++++ TEXTO FORNECIDO
Quem tem por hábito adquirir, para seu consumo, fruta regional, sabe que existe uma espécie de pêro chamada de “pêro domingo” ou mais correctamente por “pêros Domingos”.
É um pêro caracterizado pelo seu forte aroma, pela sua grande suculência e longa durabilidade depois de colhido.
Ainda que seja produzido por toda a ilha, a freguesia do Jardim da Serra talvez constitui o seu principal habitat, estando também na origem da denominação porque é conhecido e que não tem nada a ver com o dia em que, depois de criar o mundo, Deus o escolheu para descansar.
Há cerca de 80 anos atrás, numa altura em que, pouco tempo tinha passado, desde que haviam caído as flores dos pereiros e estes começavam a mostrar os primeiros frutos, dois comerciantes de fruta, naturais do Jardim da Serra, fechavam contrato relativamente à aquisição um pomar de pêros, lá para os lados da serra do Campanário.
Das clausulas do contrato verbal estabelecido entre vendedor e comprador, para além do montante apalavrado, constava o direito dos compradores colherem todos os pêros do pomar, com excepção dos produzidos por um ou dois pereiros, que o vendedor havia reservado para consumo próprio e, naturalmente, também para oferecer, com era seu hábito, um safatinho de pêros a uns compadres e conhecidos que tinha lá para os lados da cidade e também ao sr. Vigário.
++++++++
++++ DADOS FORNECIDOS
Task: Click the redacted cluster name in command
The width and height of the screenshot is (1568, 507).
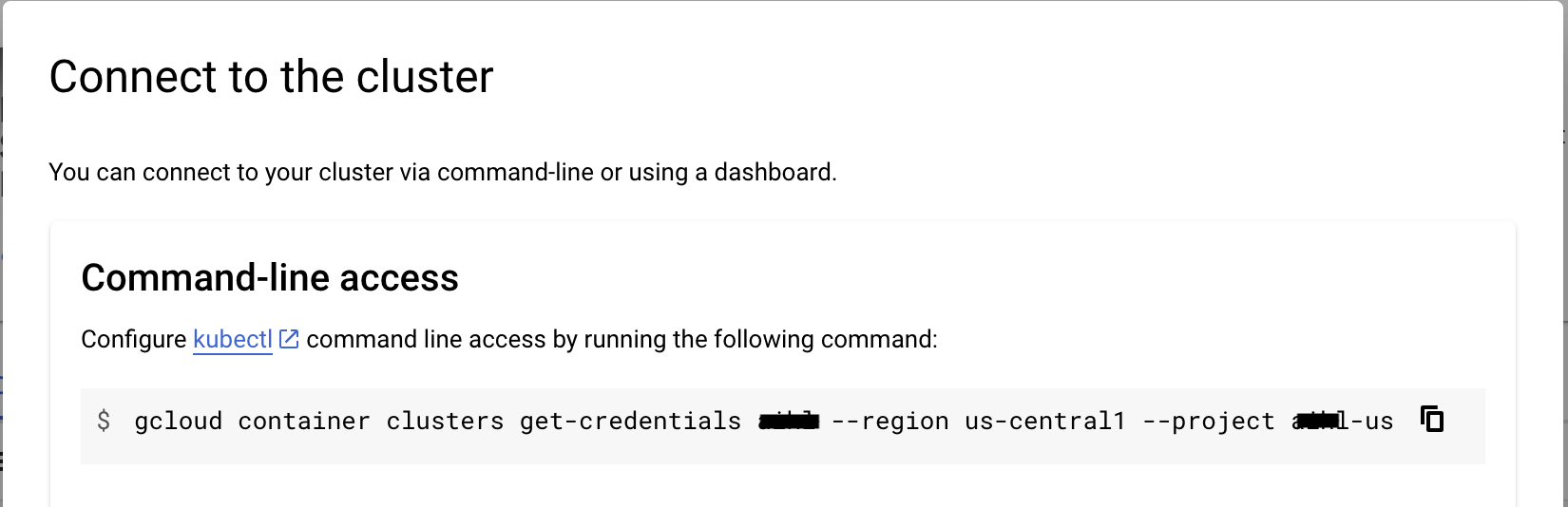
++++++++
• TAREFAS A REALIZAR
a – Enumere as características que, segundo o texto sobre o pêro Domingos, distinguem este pêro.
b – No texto sobre o pêro Domingos, de onde eram naturais os dois comerciantes de fruta que fecharam o contrato?

• RESPOSTAS
a –
- Forte aroma
- Grande suculência
- Longa durabilidade depois de colhido

b – Eram naturais do Jardim da Serra.